She said it with such sincerity and love that I thought she must know this woman and then it was my turn. She scanned my scant items and efficiently bagged them up. I swiped my card and she looked me in the eye and said very sincerely, “Thank you so much darlin’. Have a nice evening”.
I’ll be honest. I wanted to linger. I wanted to express my gratitude for her gentleness and kindness that is so often lost in these transactions. She took the time to acknowledge each and every PERSON who came through her line. Not a customer, not a client, but a person. Even though many of us are rushed, distracted, impatient, frustrated, snotty, self-absorbed, talking on our stupid cell phones, she was efficient and competent, but also kind and connected.
Was it difficult for her? It didn’t seem to be. At all. We choose what we put out to the world. I’ll be willing to bet that she’s had some pretty shitty things happen in her life. Maybe she went home to some of them after her shift. We all have our burdens, but I guess what I’m saying and what I’m learning is that my burdens don’t have to become yours. My shitty day doesn’t have to become your problem. We live in a time and a culture where it’s become okay to dump all of your dirt onto others and that’s not fair. That makes for a dirty, nasty world.

########

:: Task set ::
[a] In the excerpt about the cashier, what does the writer say we choose?
[b] Reproduce the passage of the excerpt about the cashier between "I’ll be honest." and "kind and connected.", inclusive.

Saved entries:

########

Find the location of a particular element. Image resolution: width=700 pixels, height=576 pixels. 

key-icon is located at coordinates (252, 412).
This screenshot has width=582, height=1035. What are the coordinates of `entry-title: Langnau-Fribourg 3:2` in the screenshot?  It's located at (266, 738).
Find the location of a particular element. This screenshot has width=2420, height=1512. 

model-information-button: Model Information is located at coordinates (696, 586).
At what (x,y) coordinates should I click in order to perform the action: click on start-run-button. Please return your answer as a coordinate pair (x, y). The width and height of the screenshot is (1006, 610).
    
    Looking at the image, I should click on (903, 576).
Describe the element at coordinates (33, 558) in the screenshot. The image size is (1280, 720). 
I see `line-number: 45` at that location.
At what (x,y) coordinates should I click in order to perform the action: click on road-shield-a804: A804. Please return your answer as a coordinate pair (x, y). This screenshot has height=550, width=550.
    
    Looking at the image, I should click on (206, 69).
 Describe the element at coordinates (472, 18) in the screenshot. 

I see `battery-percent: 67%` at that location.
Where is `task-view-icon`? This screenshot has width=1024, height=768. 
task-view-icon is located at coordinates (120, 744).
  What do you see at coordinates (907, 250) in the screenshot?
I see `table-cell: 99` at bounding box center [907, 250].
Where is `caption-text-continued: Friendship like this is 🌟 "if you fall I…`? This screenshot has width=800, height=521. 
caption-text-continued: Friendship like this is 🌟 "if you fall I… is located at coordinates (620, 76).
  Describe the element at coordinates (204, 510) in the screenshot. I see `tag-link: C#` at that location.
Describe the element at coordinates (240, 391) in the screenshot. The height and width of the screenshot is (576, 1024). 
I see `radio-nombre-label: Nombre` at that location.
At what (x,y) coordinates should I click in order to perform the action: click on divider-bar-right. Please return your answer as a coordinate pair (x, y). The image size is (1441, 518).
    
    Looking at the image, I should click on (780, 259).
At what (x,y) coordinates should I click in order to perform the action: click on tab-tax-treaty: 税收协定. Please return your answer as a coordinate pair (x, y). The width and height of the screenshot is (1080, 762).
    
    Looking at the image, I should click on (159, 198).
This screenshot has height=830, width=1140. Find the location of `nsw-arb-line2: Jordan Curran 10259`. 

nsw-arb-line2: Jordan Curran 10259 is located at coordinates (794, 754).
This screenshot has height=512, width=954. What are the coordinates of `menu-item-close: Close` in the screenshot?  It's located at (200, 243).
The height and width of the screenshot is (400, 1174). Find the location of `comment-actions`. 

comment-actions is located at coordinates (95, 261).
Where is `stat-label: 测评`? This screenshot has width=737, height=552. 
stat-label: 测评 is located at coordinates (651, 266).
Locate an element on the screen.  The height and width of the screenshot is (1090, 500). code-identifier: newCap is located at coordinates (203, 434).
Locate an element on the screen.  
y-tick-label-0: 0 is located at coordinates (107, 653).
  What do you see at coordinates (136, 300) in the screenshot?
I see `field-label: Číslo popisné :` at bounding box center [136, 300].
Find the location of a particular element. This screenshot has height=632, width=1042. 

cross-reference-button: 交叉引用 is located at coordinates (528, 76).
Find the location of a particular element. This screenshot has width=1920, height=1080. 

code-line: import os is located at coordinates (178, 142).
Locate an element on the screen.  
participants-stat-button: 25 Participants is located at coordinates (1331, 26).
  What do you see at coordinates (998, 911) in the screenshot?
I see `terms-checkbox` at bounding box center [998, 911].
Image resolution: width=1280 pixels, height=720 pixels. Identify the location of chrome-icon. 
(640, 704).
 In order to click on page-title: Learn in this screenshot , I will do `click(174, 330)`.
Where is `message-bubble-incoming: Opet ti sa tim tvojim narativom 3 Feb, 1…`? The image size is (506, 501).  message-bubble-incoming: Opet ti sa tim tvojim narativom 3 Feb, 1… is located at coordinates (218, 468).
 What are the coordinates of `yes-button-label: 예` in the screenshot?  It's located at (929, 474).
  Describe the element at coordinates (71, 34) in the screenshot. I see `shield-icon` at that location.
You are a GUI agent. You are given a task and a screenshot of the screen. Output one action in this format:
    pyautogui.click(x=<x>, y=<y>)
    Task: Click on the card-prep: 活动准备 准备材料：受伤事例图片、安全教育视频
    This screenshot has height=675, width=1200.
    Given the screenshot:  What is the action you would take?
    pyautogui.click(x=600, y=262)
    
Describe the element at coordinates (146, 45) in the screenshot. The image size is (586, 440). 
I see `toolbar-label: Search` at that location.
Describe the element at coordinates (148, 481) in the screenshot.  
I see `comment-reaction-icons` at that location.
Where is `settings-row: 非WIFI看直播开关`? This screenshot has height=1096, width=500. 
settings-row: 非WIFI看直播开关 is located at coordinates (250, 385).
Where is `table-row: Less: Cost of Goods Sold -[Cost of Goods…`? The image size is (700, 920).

########

:: Written answers ::
[a] We choose what we put out to the world.

[b]
I’ll be honest. I wanted to linger. I wanted to express my gratitude for her gentleness and kindness that is so often lost in these transactions. She took the time to acknowledge each and every PERSON who came through her line. Not a customer, not a client, but a person. Even though many of us are rushed, distracted, impatient, frustrated, snotty, self-absorbed, talking on our stupid cell phones, she was efficient and competent, but also kind and connected.